Recommended environment:

  • Linux, Ubuntu, or WSL;
  • Nextflow installed and working;
  • either Docker or Singularity / Apptainer installed;
  • internet access on the first run for database and image downloads;
  • at least 8 GB RAM for very small tests;
  • more memory and CPUs for full runs.

5. Installation and setup

5.1. Clone the repository

git clone https://github.com/nascimento-jean/MK-FluPipe_NF.git
cd MK-FluPipe_NF

5.2. Confirm Nextflow

nextflow -version

5.3. What is versioned in GitHub and what is generated later

The GitHub repository stores the workflow source code, documentation, container build recipes, and helper scripts.

The repository does not store:

  • prebuilt Docker images;
  • prebuilt Singularity .sif files;
  • downloaded databases under mk_flupipe_db/;
  • execution outputs;
  • work/ directories or caches.

After git clone, the normal flow is:

  1. build the local workflow images;
  2. run the pipeline;
  3. let the pipeline download or rebuild the required databases automatically.

6. Container strategy

The workflow currently uses three container groups:

  • irma_tools
    • resolved automatically to cdcgov/irma:v1.3.2;
  • mk_flu_tools
    • local image with the main workflow tool stack;
  • medaka_tools
    • local image with Medaka-related tools.
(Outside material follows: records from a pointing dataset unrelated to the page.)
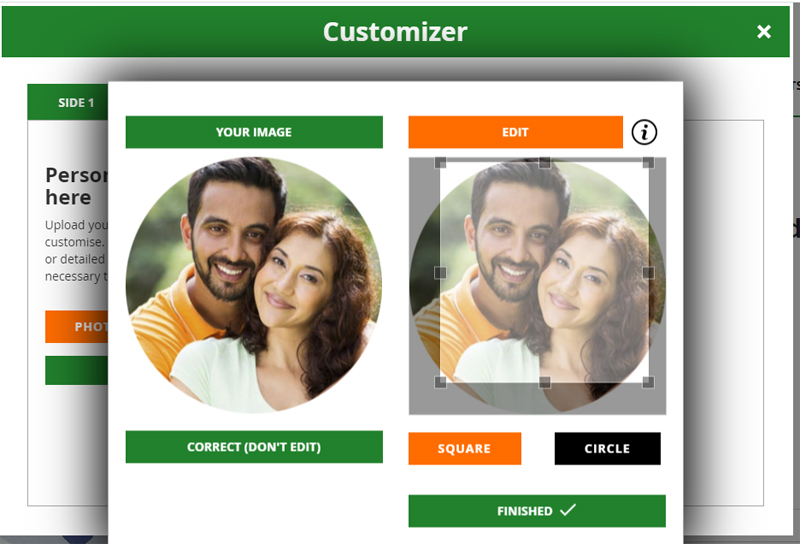Grab the left-middle crop handle
Image resolution: width=800 pixels, height=544 pixels.
pos(440,273)
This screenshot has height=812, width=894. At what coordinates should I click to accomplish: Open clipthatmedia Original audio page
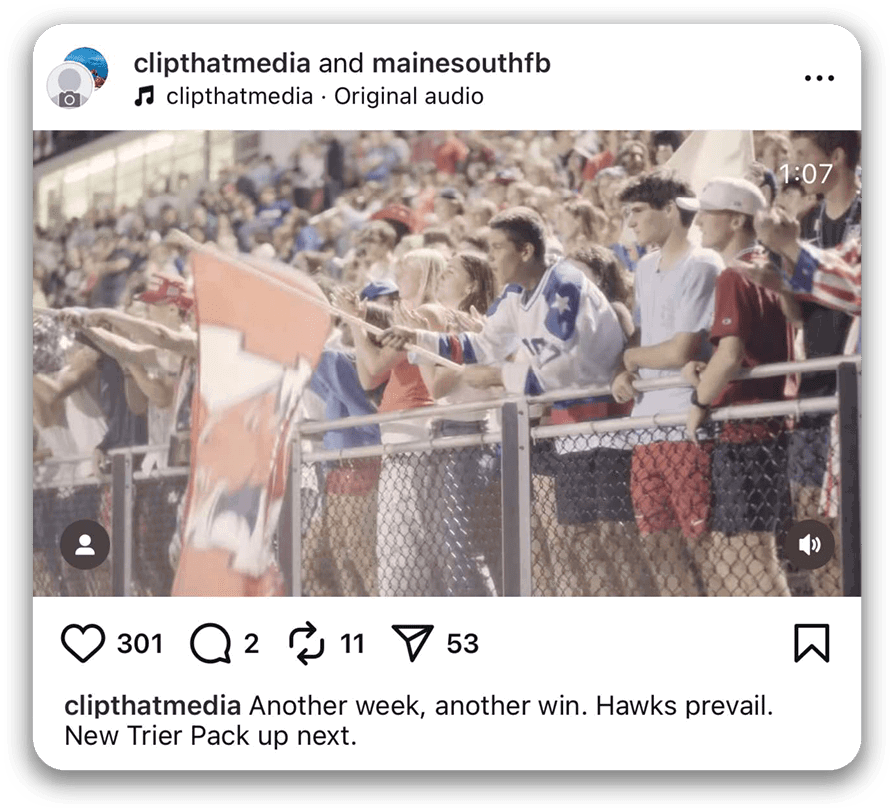[x=325, y=96]
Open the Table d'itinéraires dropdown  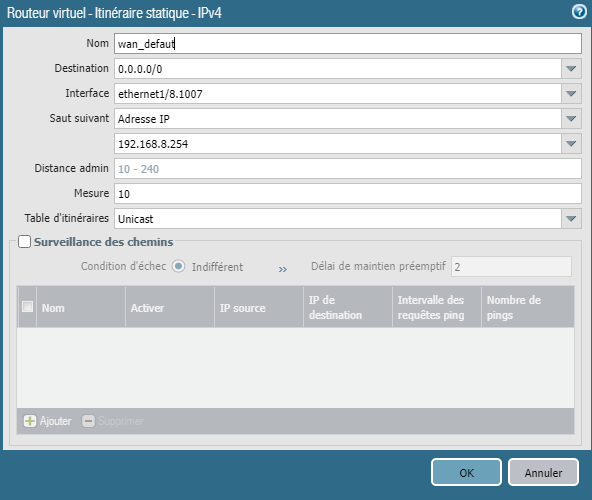tap(571, 219)
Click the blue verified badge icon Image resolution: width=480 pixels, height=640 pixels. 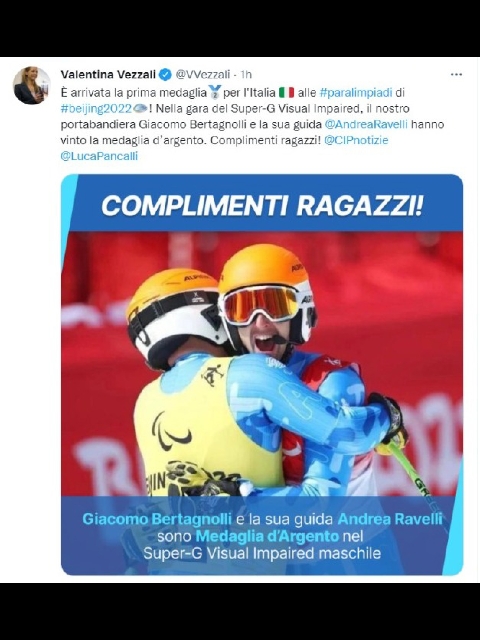165,74
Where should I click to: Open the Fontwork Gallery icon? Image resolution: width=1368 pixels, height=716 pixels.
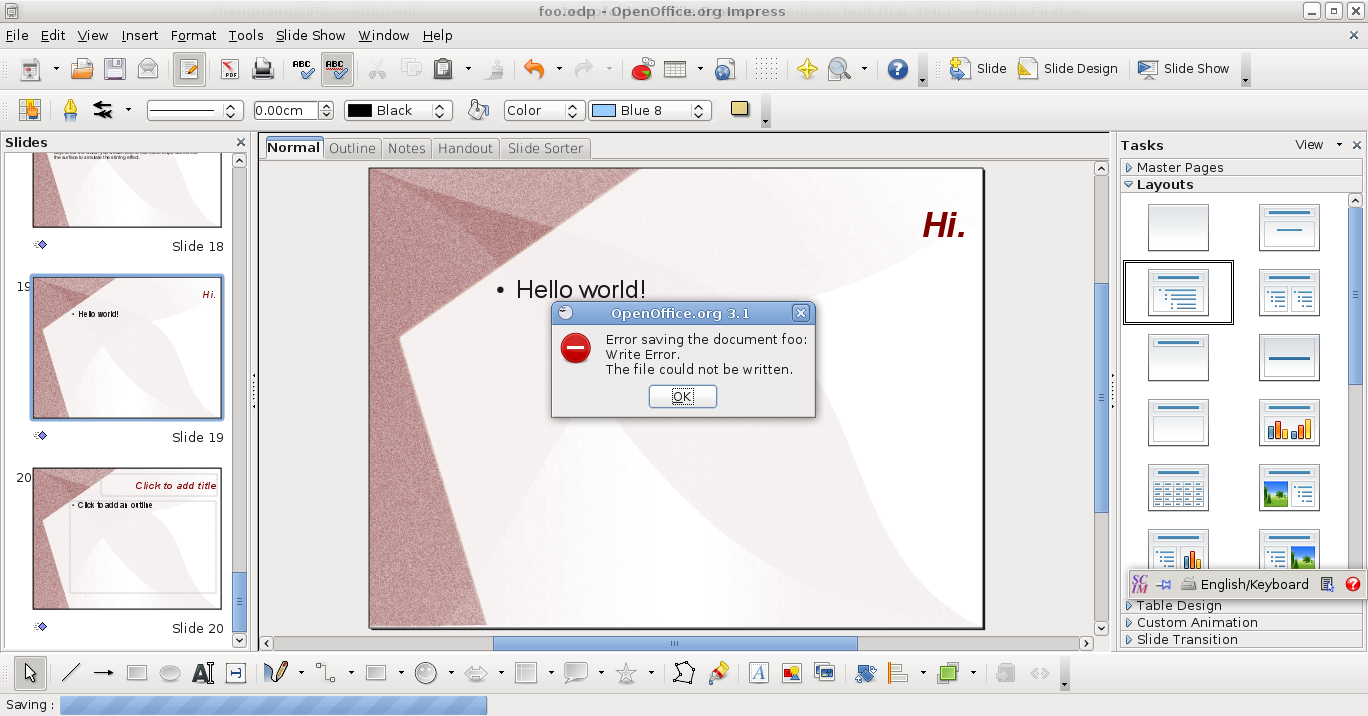point(758,673)
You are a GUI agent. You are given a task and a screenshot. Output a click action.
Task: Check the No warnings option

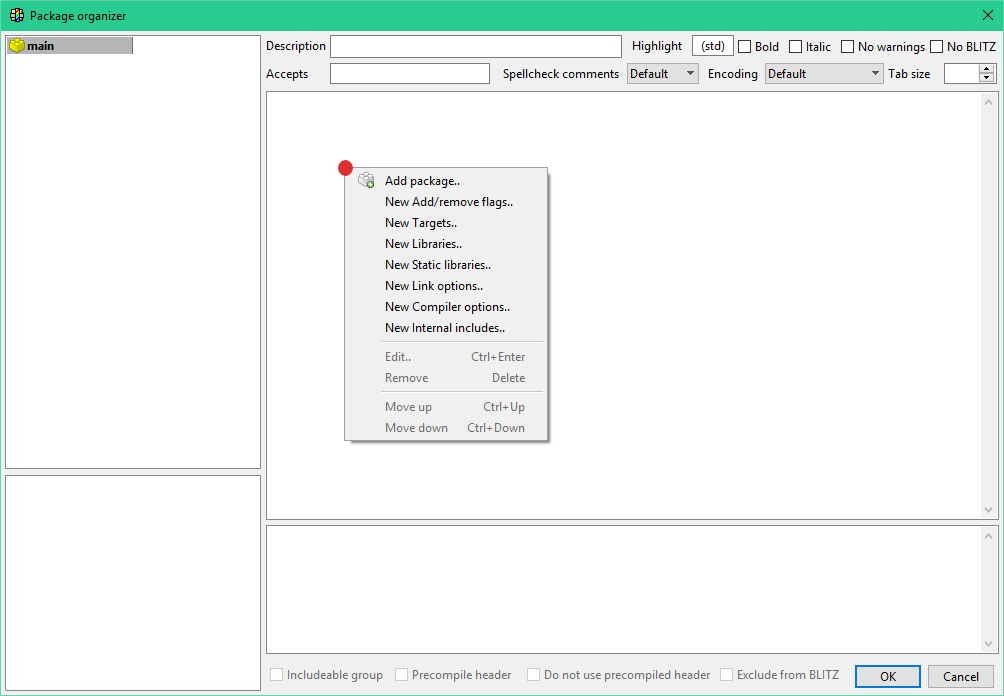(x=848, y=47)
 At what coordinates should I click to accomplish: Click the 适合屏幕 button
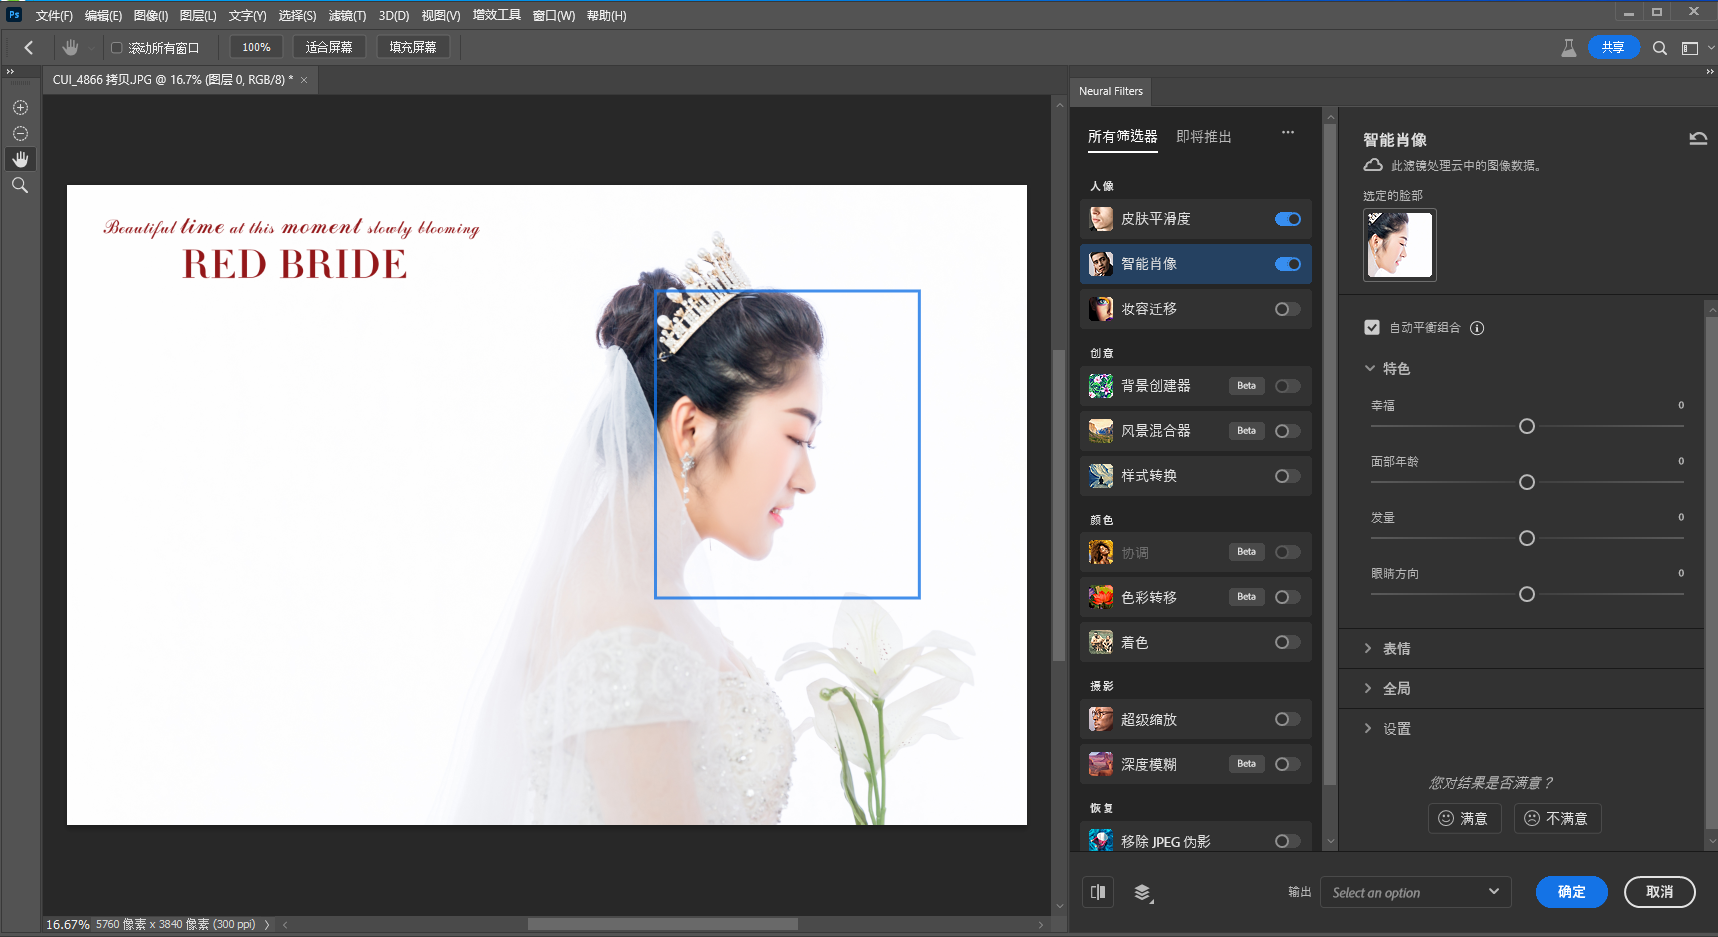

6.1. Build local Docker images

bash containers/build_docker_images.sh

This creates:

  • mk-flu-pipe/mk_flu_tools:local
  • mk-flu-pipe/medaka_tools:local

6.2. Build local Singularity / Apptainer images

bash containers/build_singularity_images.sh

This creates:

  • containers/sif/mk_flu_tools_local.sif
  • containers/sif/medaka_tools_local.sif

7. Running the pipeline

7.1. Recommended profiles

Use the base linux profile together with one execution backend:

  • -profile linux,docker
  • -profile linux,singularity

The wsl and ubuntu profiles remain as compatibility aliases, but linux is the recommended profile.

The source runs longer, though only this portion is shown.